● INSTRUCTIONS TO FOLLOW: Only the lines of the data holding the string "computer" need to be returned.

RECORDS SHOWN section start

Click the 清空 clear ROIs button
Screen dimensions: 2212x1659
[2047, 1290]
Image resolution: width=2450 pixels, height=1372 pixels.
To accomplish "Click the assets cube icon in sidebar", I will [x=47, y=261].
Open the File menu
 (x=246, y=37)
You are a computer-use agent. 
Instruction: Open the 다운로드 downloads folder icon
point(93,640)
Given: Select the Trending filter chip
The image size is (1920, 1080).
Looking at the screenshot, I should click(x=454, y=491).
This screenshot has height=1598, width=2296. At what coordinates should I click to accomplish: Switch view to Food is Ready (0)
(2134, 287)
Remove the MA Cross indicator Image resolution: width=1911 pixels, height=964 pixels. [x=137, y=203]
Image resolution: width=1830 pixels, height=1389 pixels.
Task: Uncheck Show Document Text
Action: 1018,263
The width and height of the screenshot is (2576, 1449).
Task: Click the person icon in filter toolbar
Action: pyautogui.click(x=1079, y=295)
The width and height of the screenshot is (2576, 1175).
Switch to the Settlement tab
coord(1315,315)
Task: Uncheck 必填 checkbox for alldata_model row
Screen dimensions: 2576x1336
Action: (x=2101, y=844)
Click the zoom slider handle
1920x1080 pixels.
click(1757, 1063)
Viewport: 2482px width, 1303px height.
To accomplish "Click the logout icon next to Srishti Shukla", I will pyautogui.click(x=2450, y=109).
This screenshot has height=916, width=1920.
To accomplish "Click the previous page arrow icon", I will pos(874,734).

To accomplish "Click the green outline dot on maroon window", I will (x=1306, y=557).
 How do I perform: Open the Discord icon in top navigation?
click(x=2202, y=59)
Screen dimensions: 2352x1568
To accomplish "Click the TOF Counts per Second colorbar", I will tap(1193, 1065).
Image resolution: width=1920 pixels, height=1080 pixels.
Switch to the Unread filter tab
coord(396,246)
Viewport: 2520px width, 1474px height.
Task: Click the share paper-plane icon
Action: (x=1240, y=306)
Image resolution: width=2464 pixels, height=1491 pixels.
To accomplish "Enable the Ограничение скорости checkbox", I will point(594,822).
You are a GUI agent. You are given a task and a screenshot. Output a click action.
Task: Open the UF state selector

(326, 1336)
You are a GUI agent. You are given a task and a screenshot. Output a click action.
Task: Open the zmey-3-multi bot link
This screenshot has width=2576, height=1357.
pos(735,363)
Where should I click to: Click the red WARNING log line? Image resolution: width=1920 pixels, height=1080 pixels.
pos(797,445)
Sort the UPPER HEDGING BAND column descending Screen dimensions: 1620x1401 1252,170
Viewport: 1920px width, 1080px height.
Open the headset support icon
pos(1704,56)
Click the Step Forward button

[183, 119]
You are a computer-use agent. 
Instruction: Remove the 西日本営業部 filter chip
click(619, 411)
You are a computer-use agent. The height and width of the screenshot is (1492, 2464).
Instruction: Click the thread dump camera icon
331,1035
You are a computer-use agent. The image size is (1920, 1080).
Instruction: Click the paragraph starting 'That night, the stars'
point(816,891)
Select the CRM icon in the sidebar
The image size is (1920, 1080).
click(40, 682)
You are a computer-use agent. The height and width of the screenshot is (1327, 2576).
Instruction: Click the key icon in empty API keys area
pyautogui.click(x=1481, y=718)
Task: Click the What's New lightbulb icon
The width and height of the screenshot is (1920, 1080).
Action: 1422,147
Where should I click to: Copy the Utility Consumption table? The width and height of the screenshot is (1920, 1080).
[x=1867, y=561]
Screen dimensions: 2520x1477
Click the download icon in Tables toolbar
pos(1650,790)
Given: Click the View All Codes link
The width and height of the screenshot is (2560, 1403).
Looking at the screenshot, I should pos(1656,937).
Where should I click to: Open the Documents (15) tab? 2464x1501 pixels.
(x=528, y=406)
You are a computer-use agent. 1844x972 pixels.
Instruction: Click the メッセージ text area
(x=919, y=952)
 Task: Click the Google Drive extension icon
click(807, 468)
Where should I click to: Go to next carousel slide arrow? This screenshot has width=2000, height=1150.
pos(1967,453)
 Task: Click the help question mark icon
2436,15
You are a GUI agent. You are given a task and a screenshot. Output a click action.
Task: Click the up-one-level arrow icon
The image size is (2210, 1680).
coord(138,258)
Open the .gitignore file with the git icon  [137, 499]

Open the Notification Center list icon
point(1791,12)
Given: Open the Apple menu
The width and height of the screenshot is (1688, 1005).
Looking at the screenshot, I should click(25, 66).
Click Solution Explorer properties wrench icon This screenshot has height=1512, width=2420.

RECORDS SHOWN section end

● REPLY:
You are a computer-use agent. 
You are a computer-use agent. 
You are a computer-use agent. The height and width of the screenshot is (1492, 2464).
You are a computer-use agent. The image size is (1920, 1080).
You are a computer-use agent. The height and width of the screenshot is (1327, 2576).
You are a computer-use agent. 1844x972 pixels.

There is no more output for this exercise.